I Am Not There…
Do not stand at my grave and weep
I am not there; I do not sleep.
I am a thousand winds that blow,
I am the diamond glints on snow,
I am the sun on ripened grain,
I am the gentle autumn rain.
When you awaken in the morning’s hush
I am the swift uplifting rush
Of quiet birds in circled flight.
I am the soft stars that shine at night.
Do not stand at my grave and cry,
I am not there; I did not die.
Not a day goes by that I don’t think about my mother, Blanche Mahler Blumenfeld, who died four years ago just two days before her 89th birthday. Her father, Simon Mahler, also died at age 89, and her mother Eva Schoenwetter Mahler passed away at around age 92. (We don’t know exactly because we discovered that Eva always told people she was four years younger than she really was since convention at the time of her wedding in 1921 dictated that wives should be younger than their husbands.)
When my father died in 1998, my sister Susan asked me to deliver his eulogy at the funeral on that excruciatingly hot and dry Nevada August day. I was visiting friends in London when he died, and during the flight to Las Vegas, I had no difficulty transferring thoughts to paper, which I read later at the cemetery.
Though I pride myself as being a fairly good writer, this time when Susan asked me to write our mother’s eulogy, I simply could not find the words to what my mother truly meant to me. She was such a large part of my life and my consciousness, and she remains so to this day. She was more than my mother, for she was my best friend and confidant. I couldn’t even imagine my life without her.
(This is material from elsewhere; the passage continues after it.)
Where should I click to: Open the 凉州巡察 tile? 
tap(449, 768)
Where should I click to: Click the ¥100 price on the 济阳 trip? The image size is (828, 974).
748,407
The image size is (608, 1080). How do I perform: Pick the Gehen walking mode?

Though our society discourages true closeness between mothers and sons, and students at my schools often ridiculed and bullied me for it, I am proud to have been “a momma’s boy.” I am proud to have been her son and her friend.
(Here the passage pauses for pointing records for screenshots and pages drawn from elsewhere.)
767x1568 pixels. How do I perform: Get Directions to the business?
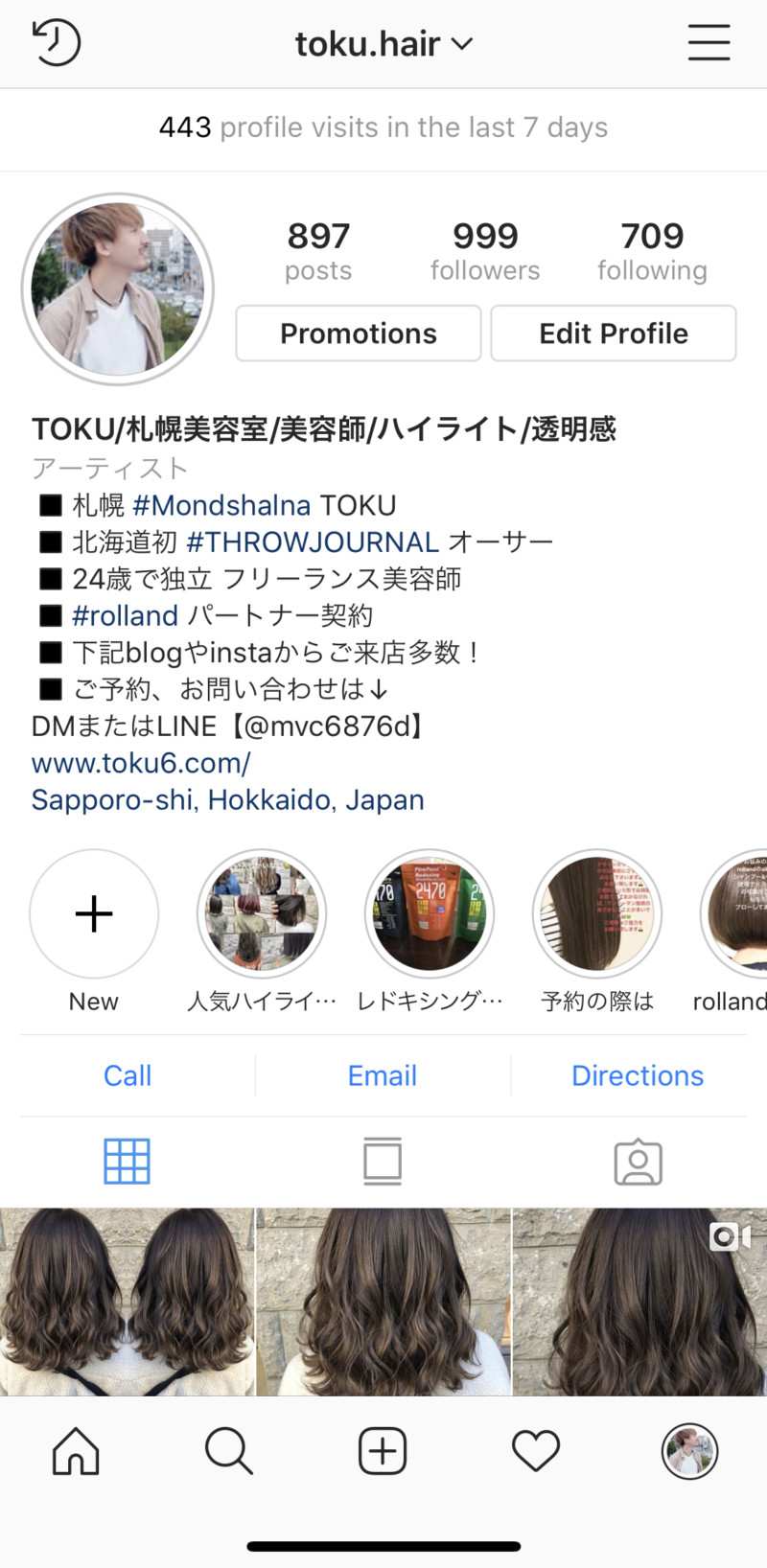pos(638,1075)
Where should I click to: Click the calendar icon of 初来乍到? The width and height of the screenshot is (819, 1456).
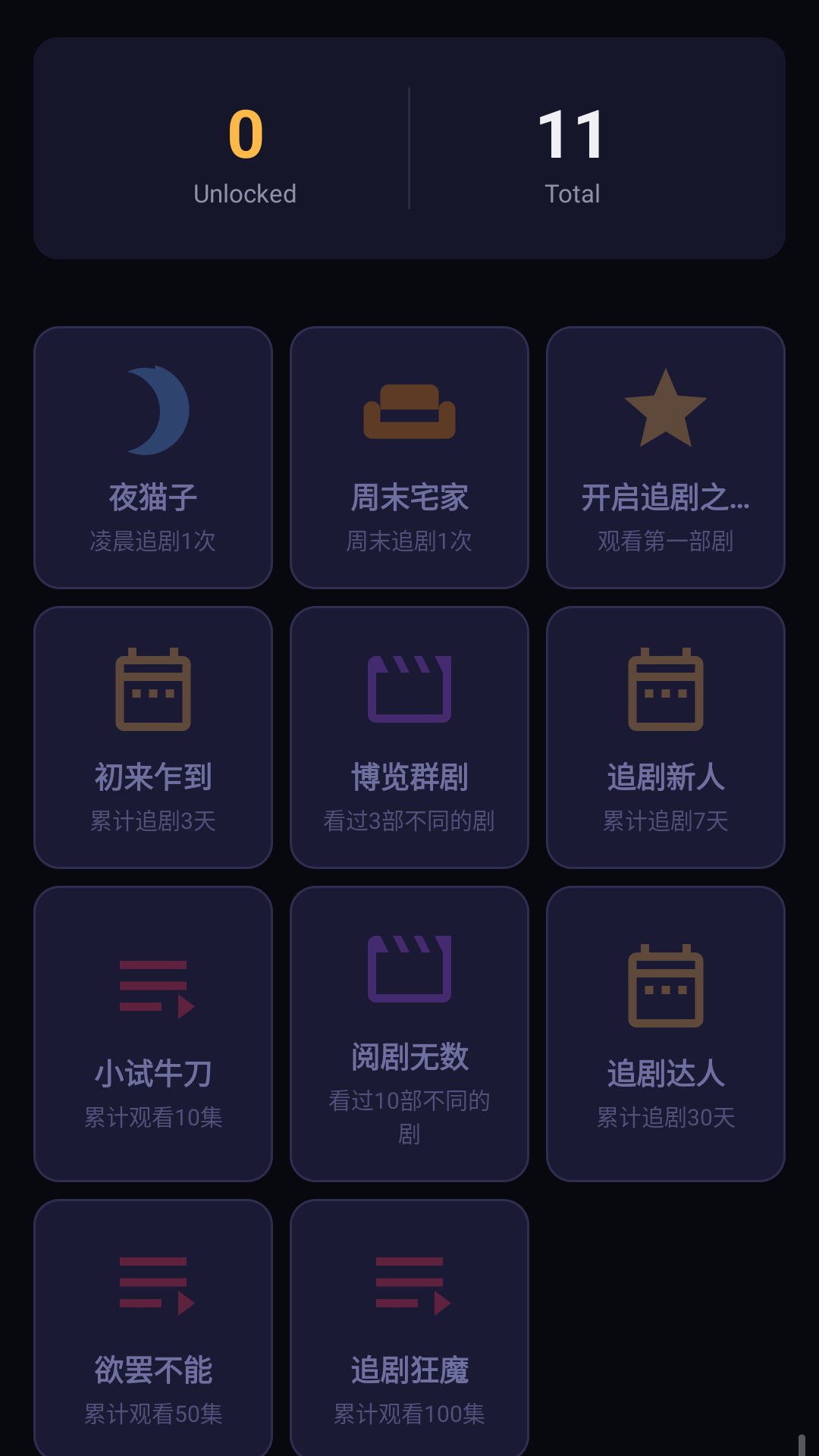click(x=153, y=690)
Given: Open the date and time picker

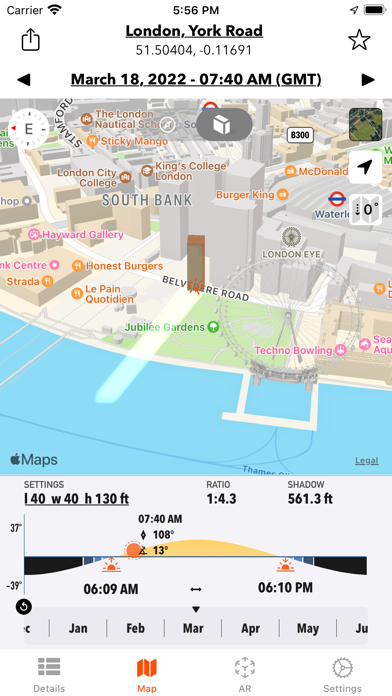Looking at the screenshot, I should pyautogui.click(x=196, y=79).
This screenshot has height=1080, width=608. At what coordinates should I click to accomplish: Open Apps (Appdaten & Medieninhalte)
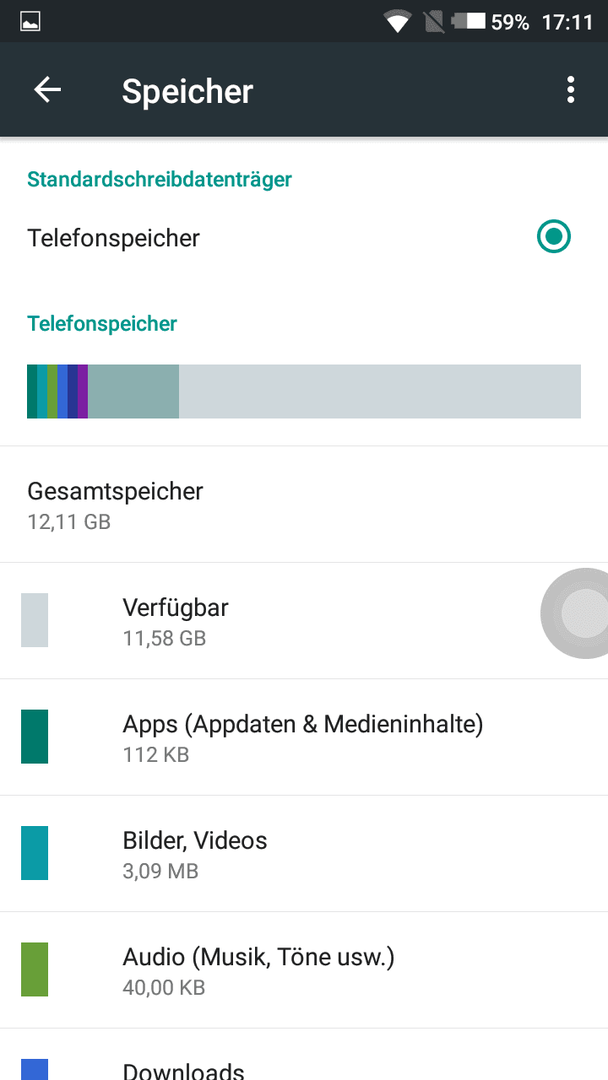click(x=302, y=738)
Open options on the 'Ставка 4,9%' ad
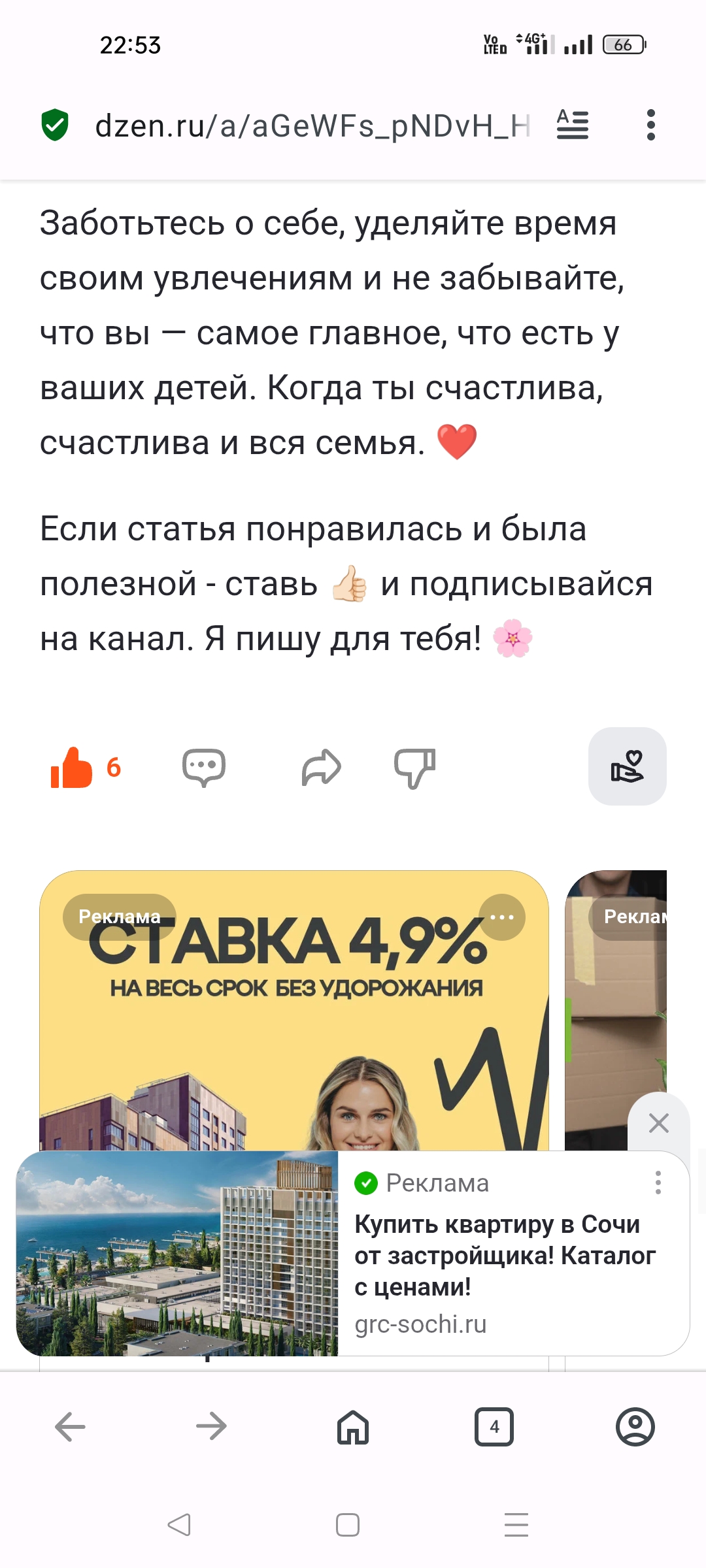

Mom was certainly not perfect. She was actually far from it, and her imperfections were what most endeared me to her. She was not always the best cook. No matter how hard she tried, she could not make a pot roast without burning the bottom (which for me was always the best part). She made Susan and me eat cow’s tongue, which still to this day makes me nauseous whenever I think of the cow’s taste buds touching my own.
She never liked to watch movies with British actors because she said she didn’t understand “foreign languages.” She considered chocolate as her primary vegetable, and she regularly ate her required daily servings. She hated to drink water because “it had no taste,” so she weaned Susan and me on Pepsi, and then later DietRite Cola.
She complained whenever having to go out in snow, but she loved to watch it fall from the window. Her favorite trees were White Birch and especially Weeping Willow because it reminded her of her childhood home in Brooklyn. She wept the day the great Willow toppled in her front lawn during a storm.
She loved to swim, and practiced constantly to beat her older brother, Jack — the only person at summer camp who swam faster. She loved Eva and Simon, Jack and her younger brother Charles (“Chickie”), and she never recovered from their loss. Often, when calling for me, she often slipped and called me “Jack” or “Chic” by mistake, but there was no mistake because they were always part of her soul.
Mother never felt comfortable with the title “matriarch” because she said she never asked to be the last one remaining, and the last one left behind.
In my mother, what you saw was what you got. She was the most genuine and honest person I have ever met. She could not tolerate falseness or hypocrisy, and she could see it immediately when displayed in anyone around her. She had a voice, and she certainly used it. She stated and defended her positions firmly and with conviction, and always with compassion.
My mother was very bright, creative, and she had a number of talents: she could carry a good tune, she could have been a fabulous beautician if she had wanted to pursue that career, she gave great neck rubs with her strong fingers. She loved beauty, Mario Lanza records, the color blue, sugary snacks, bagels and Jewish rye bread with Philadelphia cream cheese, Guilden’s mustard and Helman’s (Best Food’s) mayonnaise, her own kosher dill pickles, chopped liver, and manicotti. She loved people, and she loved life itself.
Though she might not have been the best at some things, there is no doubt that she was the best mom.
My mother’s life was rarely easy and often filled with constant struggles. We never had much money, and to say that my father was difficult to live with would be an understatement. Mother, though, lived with grace and integrity, with a wonderful infectious sense of humor, and without complaint. She was loved and is loved, and she will never be forgotten.
There is a concept in Jewish tradition known as Tikkun Olam — meaning the transformation, healing, and repairing of the world so that it becomes a more just, peaceful, nurturing, and perfect place. My mother made the world a better place just by being herself. She brought joy and compassion to all she met. I never heard anyone voice anything but praise for her.
I say Shalom to you mom, and I say to you, go in love and in peace. I know you are still looking after me in death as you always did in life.